On Friday we started the day with an important artistic lesson: sometimes art materials don’t work the way you want them to…and that’s all part of the process! I handed back our “bronze sculptures” and we noticed how the black paint had cracked in many areas of the sculptures. (Next time we won’t use super old tempera paint!) The kids were perfectly happy with their creations so we began the process of titling our work. We gave our works creative titles that help the viewer imagine what we were thinking of when making the art. The collection — including “The Scary Rattler in the Desert,” “The Cave in the Moonlight,” “The Arrow Pointing to the North,” “The Magic Ball #1” and more – will be on display on the beautiful gallery space of the classroom windowsill for the next few days 🙂
In the morning we also reviewed symmetry by making symmetrical snowflake shapes with pattern blocks and played an addition game called Clear the Board where learners place cubes on a 2-12 grid and then take the cubes away as they roll the dice.

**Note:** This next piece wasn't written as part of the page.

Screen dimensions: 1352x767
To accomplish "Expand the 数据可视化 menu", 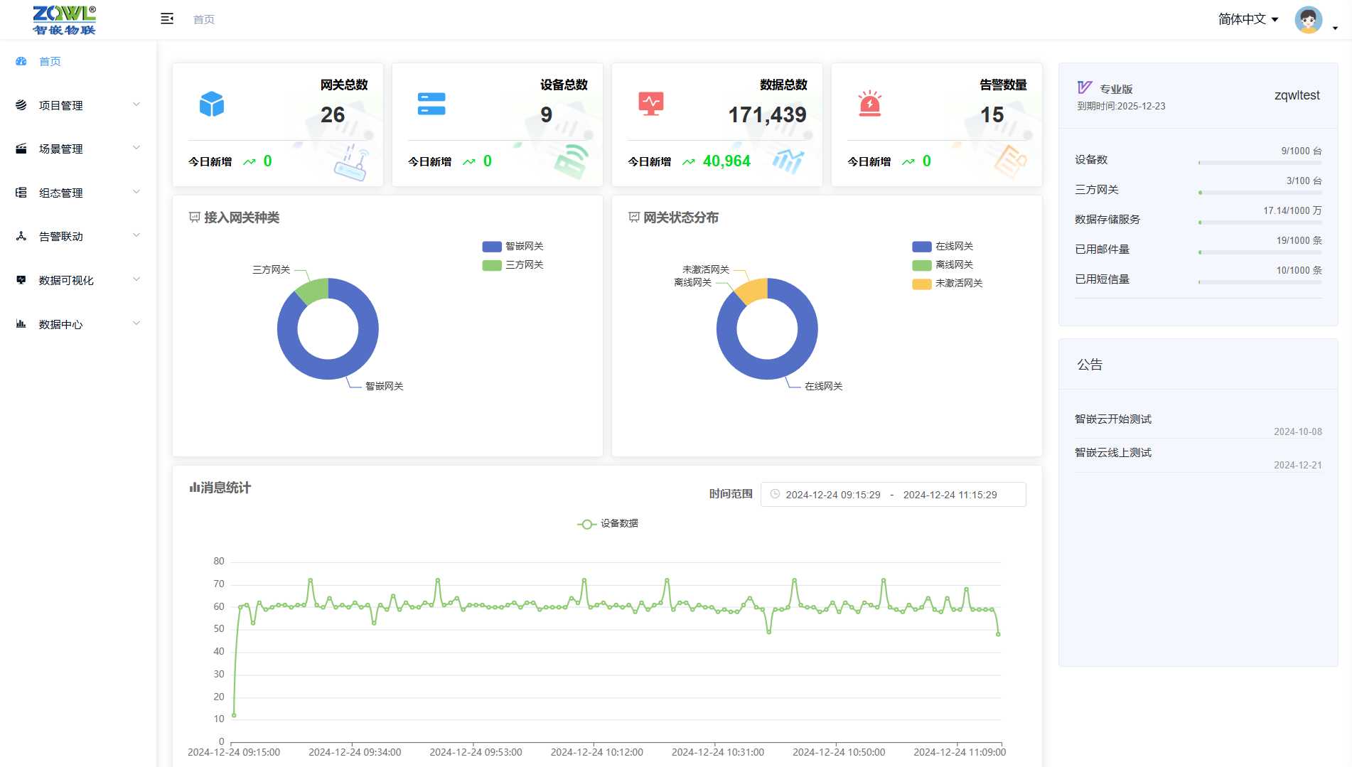I will click(78, 280).
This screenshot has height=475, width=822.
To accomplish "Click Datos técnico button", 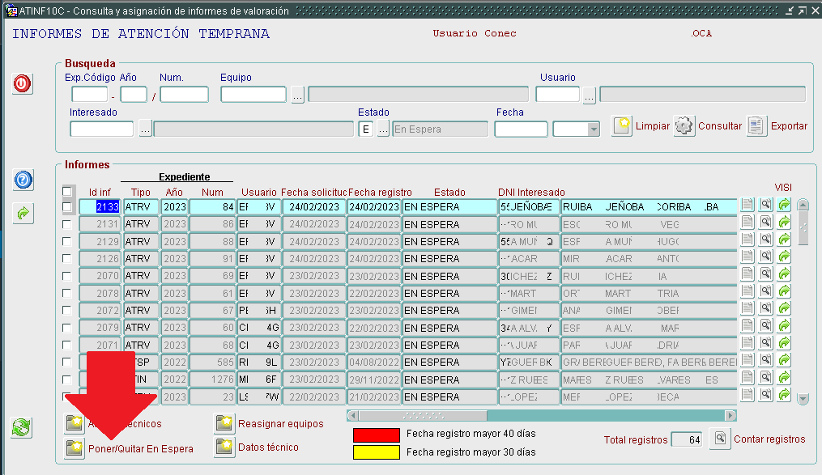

In art we continued our discussion about sculpture by looking at the glass sculptures of Dale Chihuly. We watched a video of Dale blowing glass and looked at many examples of his work, specifically his “macchia” series of glass bowls. Then we created our own, but with coffee filters, markers and spray starch, instead of molten glass! Some images of our bowls are below.
During first grade time we did some new activities with our place value popsicle sticks. We built the highest number and lowest number, built numbers and compared them with our neighbors and tried to come up with all the combinations depending on how many sticks we had.
In our phonics program we learned about the “short i” sound. We made a list of words starting with I and sorted them by short and long sounds. We then did some activities comparing the short a, short o and short i sounds. Even advanced readers and writers often have difficulty distinguishing vowel sounds. In our guided reading groups, one of our activities was listening for the short i sound as we read our stories.